It appears as though the dust is beginning to settle out West.
The Mountain West Conference, which looked like it would struggle to stay afloat amidst all the conference realignment just a year ago, has now firmly implanted itself in the FBS division landscape for the time being.
When San Diego State announced on January 16 that it would be staying in the Mountain West instead of joining the Big East later this year, the Mountain West officially became a 12-team conference for football starting this coming season.
The Aztecs, perhaps predictably, followed the footsteps of Boise State, who on New Year’s Eve of last year announced that it too would forgo joining the Big East to stay in the conference that makes much more sense geographically for both schools.
Headed by the Broncos, Mountain West commissioner Craig Thompson now has a pretty solid slate of schools that can be counted as full members. Other than Hawaii, which was added as a football-only member to the conference last year, every other school will participate under the MWC umbrella for most of the other sponsored sports (San Diego State and Boise State are an exception for soccer and wrestling, respectively).
With 12 teams for football, the conference has already expressed interest in setting up a conference championship game as early as the 2013 season. According to CBSSports.com’s Dennis Dodd, it is the “full intention” of the Mountain West to split into two divisions and stage a conference title game.
Commissioner Thompson hasn’t made any inclination as to what the two divisions would look like, and made the point not to begin scheduling for the upcoming season after Boise State declared it would stay in the conference, perhaps anticipating the situation. But at any rate, this is a good thing for the conference as a whole.
A conference title game often can only hurt a “Big Six” conference, potentially knocking a team out of national title consideration in the last week of the regular season. In the Mountain West’s case, a conference title game adds another quality victory to the winner’s resume.
Looking at the big picture, a 12-team Mountain West puts some pressure on the committee that oversees the future college football playoff to rethink its initial decision to deny the conference a waiver to automatically qualify for the next two seasons.
In the original plan, five conferences (Big Ten, ACC, SEC, Pac-12 and Big 12) have a built-in partnership with three “contract bowls” that will become part of the equation once the playoff is instituted.
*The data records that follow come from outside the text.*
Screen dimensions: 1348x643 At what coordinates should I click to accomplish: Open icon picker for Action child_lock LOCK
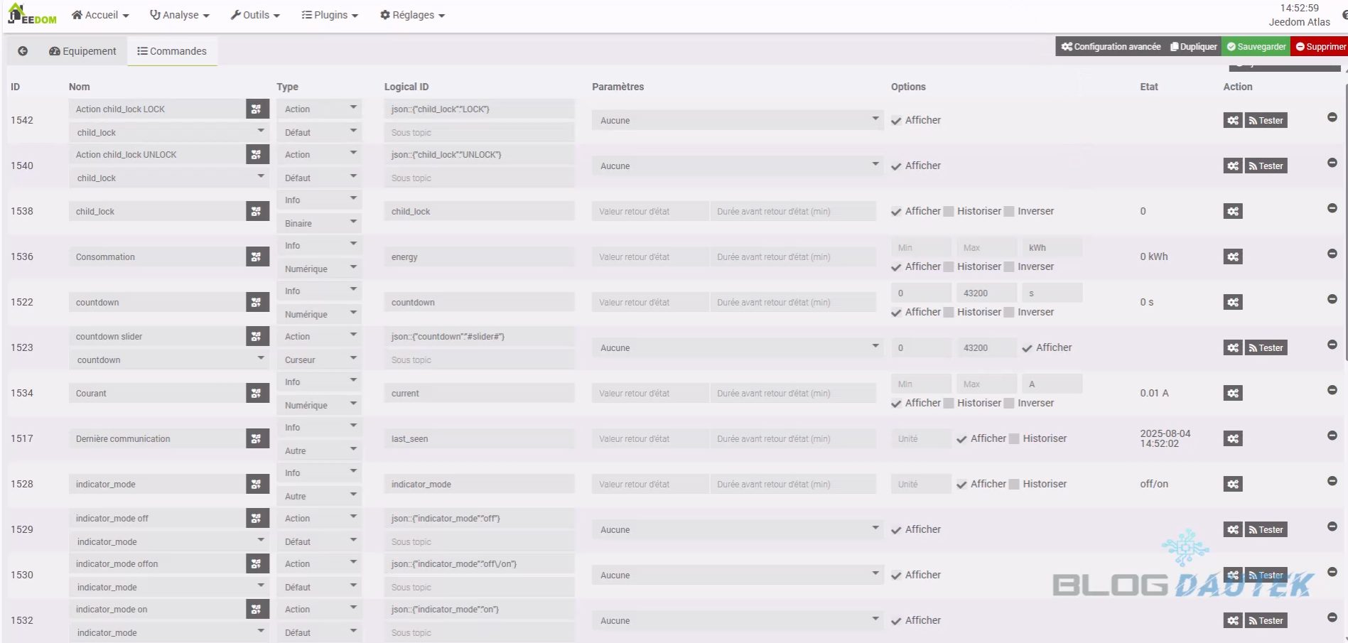click(x=257, y=109)
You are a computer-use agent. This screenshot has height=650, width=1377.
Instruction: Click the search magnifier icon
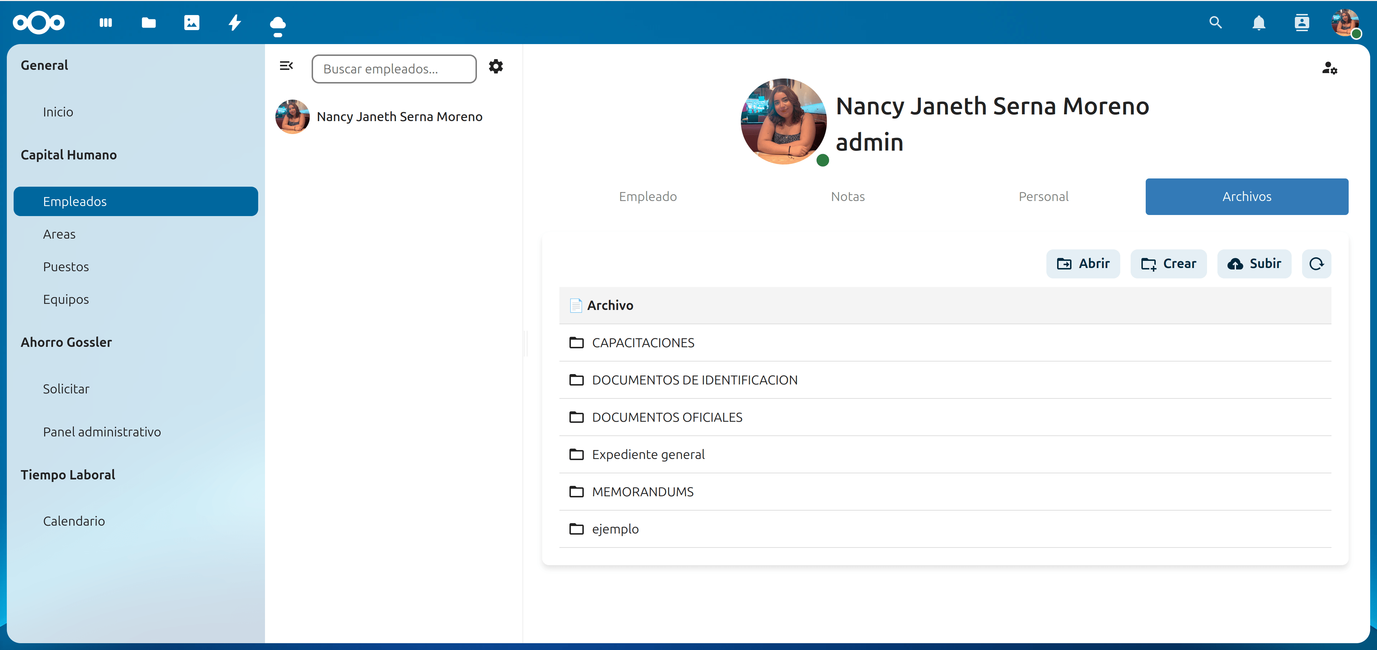click(x=1216, y=22)
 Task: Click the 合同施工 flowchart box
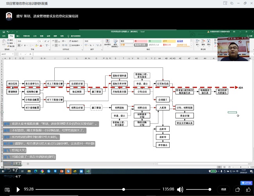click(x=163, y=99)
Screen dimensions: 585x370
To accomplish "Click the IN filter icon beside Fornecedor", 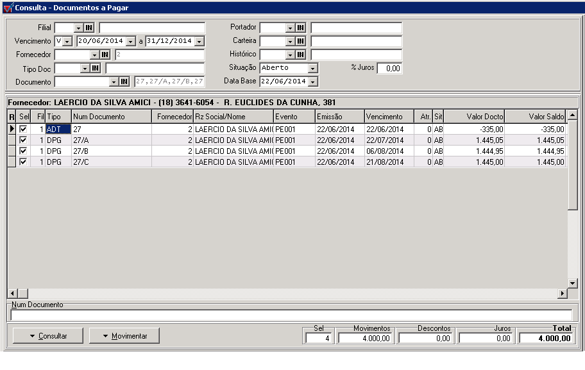I will (x=105, y=55).
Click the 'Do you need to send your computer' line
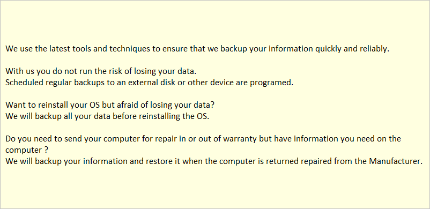This screenshot has width=430, height=209. pos(203,139)
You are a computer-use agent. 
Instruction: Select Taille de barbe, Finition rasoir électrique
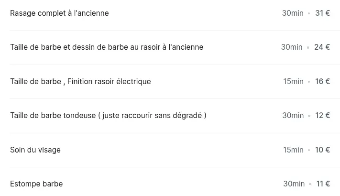(x=80, y=82)
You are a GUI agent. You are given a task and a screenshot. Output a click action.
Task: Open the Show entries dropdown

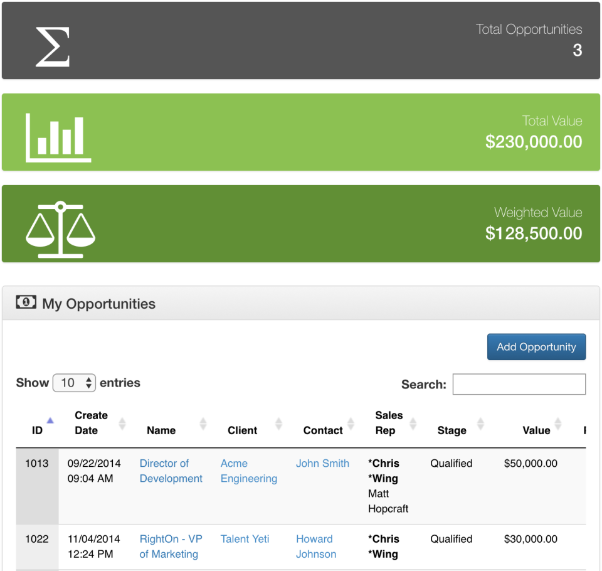[x=74, y=383]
Three other “access” bowls will also take the place of the current BCS bowls under the current system.
Under the new system, the sites of the two semifinal playoff games will rotate between the six total bowl games.
If the Mountain West does in fact implement a conference title game, it would become the seventh FBS conference to do so along with the Big Ten, Pac-12, SEC, ACC, MAC and Conference-USA. Four of those other six conferences will have tie-ins to “contract bowls” under the new playoff system. The other two have been relegated to “mid-major” status and have not made any moves to suggest that they will be labeled differently in the near future.
The same cannot be said of the Mountain West. With Boise State, Utah State, San Diego State and Nevada, a quality argument can be made that the MWC is the sixth best conference in FBS division college football. There will be six major bowl games under the playoff system, and five conferences guaranteed a spot in one of those bowls.
Is the math clear enough yet?
Presumably, there will be an open spot in one of those bowls, even if a deal is made with the power conferences to allow two schools from a particular conference to participate in a major bowl.
In other words, the Mountain West may be preparing for a trial period to prove to the bowl executives that it should be included in the partnership to guarantee a team into one of the major bowls.
It’s not too much to ask, really. Guaranteeing a spot in a major bowl game doesn’t guarantee that the Mountain West will get a team into the playoff every season. But it does assure that the conference will see some of the money that will be distributed to teams participating in the biggest bowls, something that is very important, as well.
Since Boise State agreed to a 50/50 split with the conference of any money that is made from playing in a BCS Bowl game, the Broncos have a lot to gain from the potential setup, as well. Assuring the Mountain West a spot in a major bowl lets Boise State know every conference championship is essentially a major payday.
Why would the school ever leave?
The answer to that question is simple: continued change.
The landscape of college football is not done shifting. Several recent moves by conferences such as the Big Ten and ACC suggest that the major players in the sport want to have 16 teams by the time things have completely settled.
Maybe the Pac-12 will reach out to Boise State in the future looking to become a 16-team league. The school’s academic reputation is improving, and if college football ultimately becomes a sport run by four “super-conferences,” that would be the logical destination.
It is likely that Boise State would jump at the opportunity under such circumstances. That is, to remain relevant in college football.
But right now, it’s hard to predict what exactly the changes will be.
So in the current state of things, Boise State (and every other MWC member for that matter) can enjoy stability, favorable revenue deals and the potential for huge bowl payouts if the conference can position itself to be added to the partnership that will be guaranteed a spot in a major bowl.
Put simply, the new look of the Mountain West Conference has the Broncos sitting pretty for the time being.